— TASK DETAILS —
In every entry below, substitute "complete" for each "accomplish" and leave the rest of the text unchanged.

— LISTED RECORDS —
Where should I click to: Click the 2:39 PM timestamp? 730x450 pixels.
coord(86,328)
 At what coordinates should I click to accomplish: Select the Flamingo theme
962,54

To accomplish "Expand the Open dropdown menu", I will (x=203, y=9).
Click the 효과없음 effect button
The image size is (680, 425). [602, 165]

— EXERCISE OUTPUT —
Where should I click to: Click the 2:39 PM timestamp? 730x450 pixels.
coord(86,328)
 At what coordinates should I click to complete: Select the Flamingo theme
962,54

To complete "Expand the Open dropdown menu", I will (x=203, y=9).
Click the 효과없음 effect button
The image size is (680, 425). [602, 165]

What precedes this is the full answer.